• EXERCISE DIRECTIONS
In the listing below, print exactly the lines between the line holding "Task: Expand the Categories dropdown menu" and the line holding "Viewport: 1000px width, 1000px height.", inclusive, and no more.
═══ PROVIDED ENTRIES ═══
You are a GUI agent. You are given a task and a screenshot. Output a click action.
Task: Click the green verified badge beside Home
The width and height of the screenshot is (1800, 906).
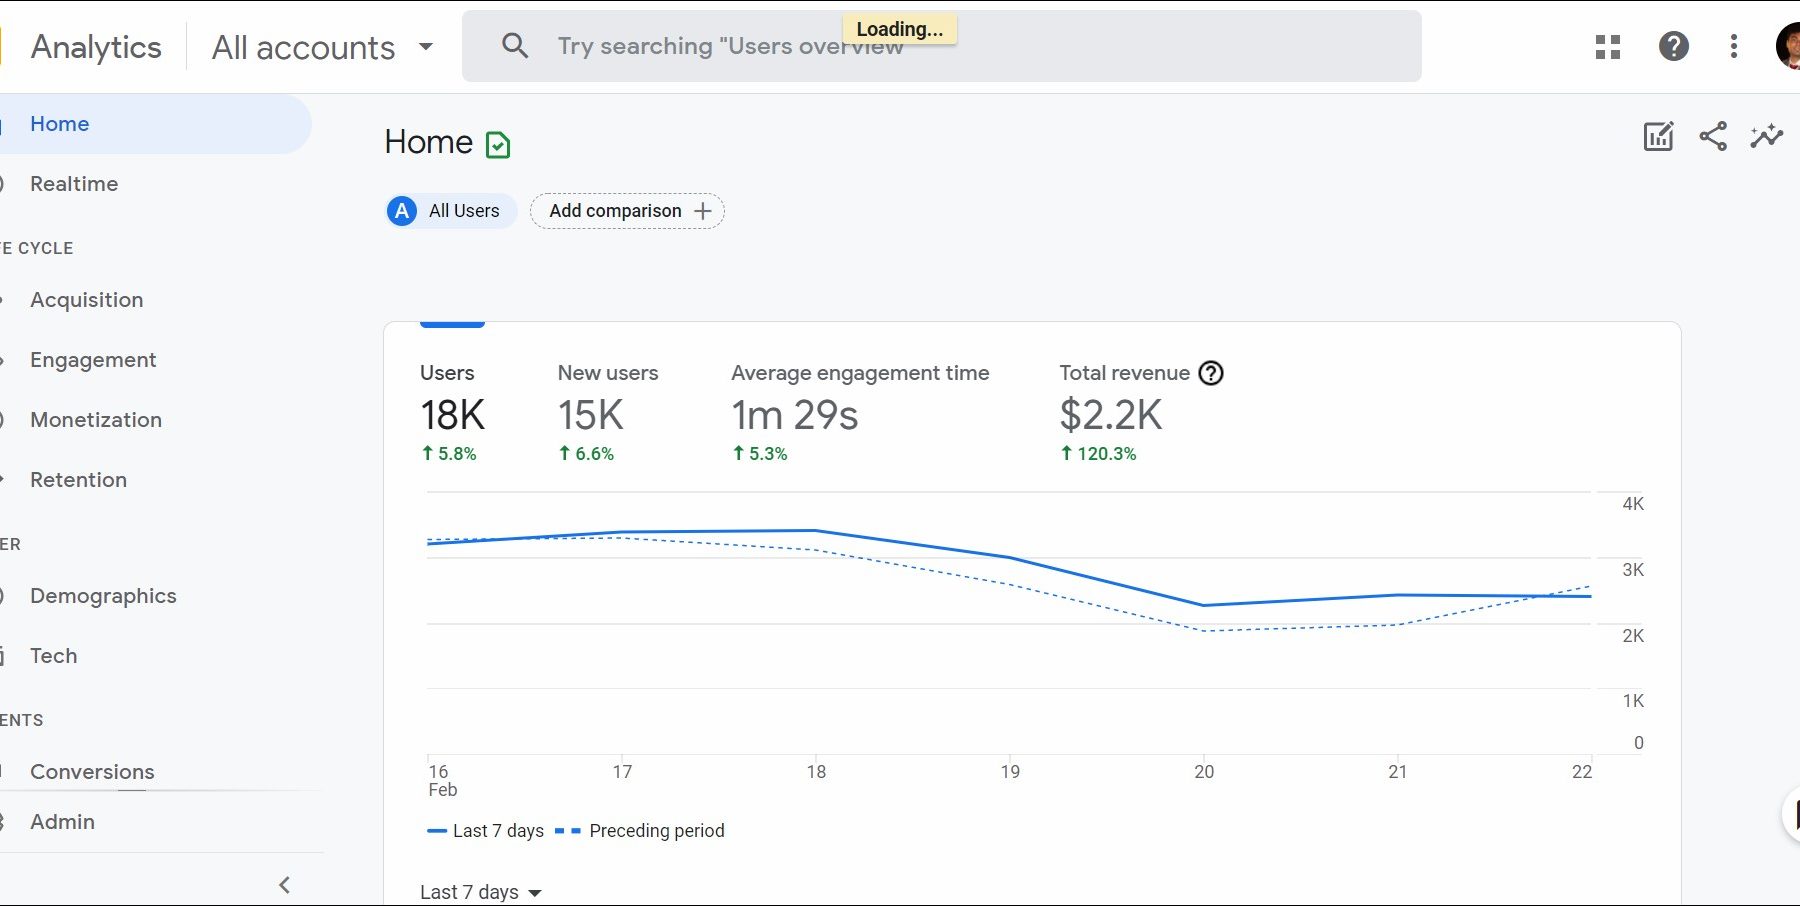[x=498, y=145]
═══
═══ PROVIDED ENTRIES ═══
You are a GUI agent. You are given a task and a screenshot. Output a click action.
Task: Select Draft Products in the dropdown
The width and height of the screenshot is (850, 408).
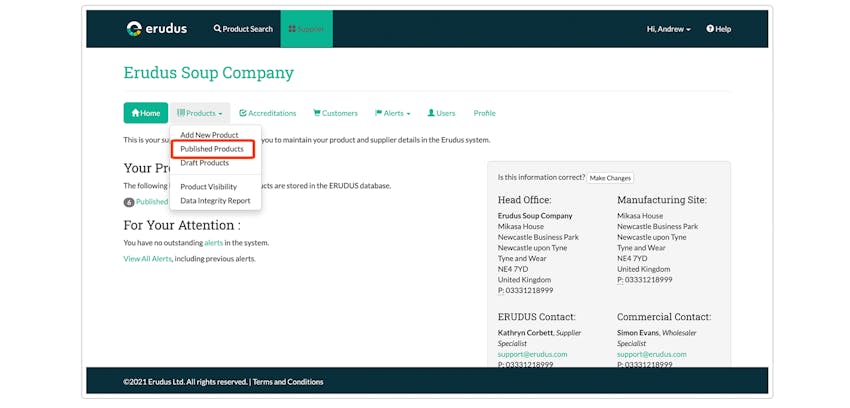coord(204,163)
═══
═══ PROVIDED ENTRIES ═══
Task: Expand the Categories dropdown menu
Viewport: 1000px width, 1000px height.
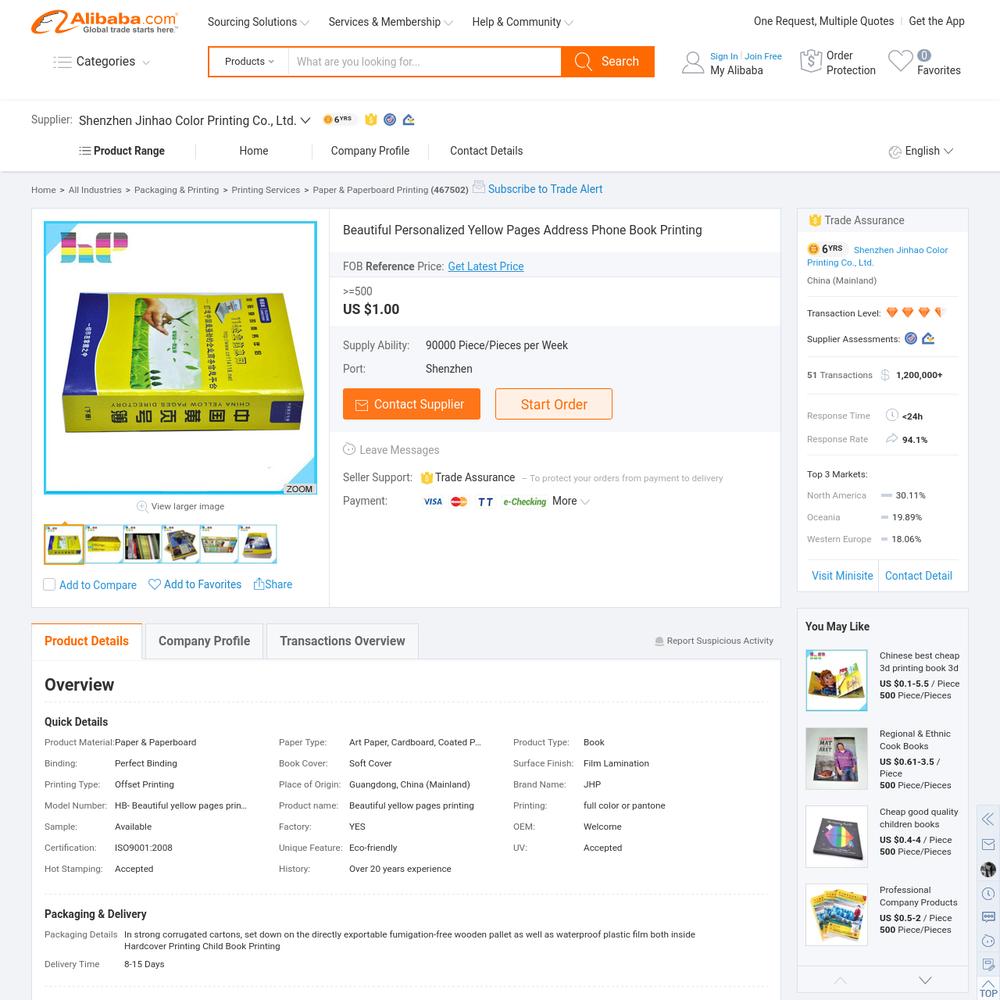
═══
• RESPONSE TO THE EXERCISE
Task: Expand the Categories dropdown menu
Viewport: 1000px width, 1000px height.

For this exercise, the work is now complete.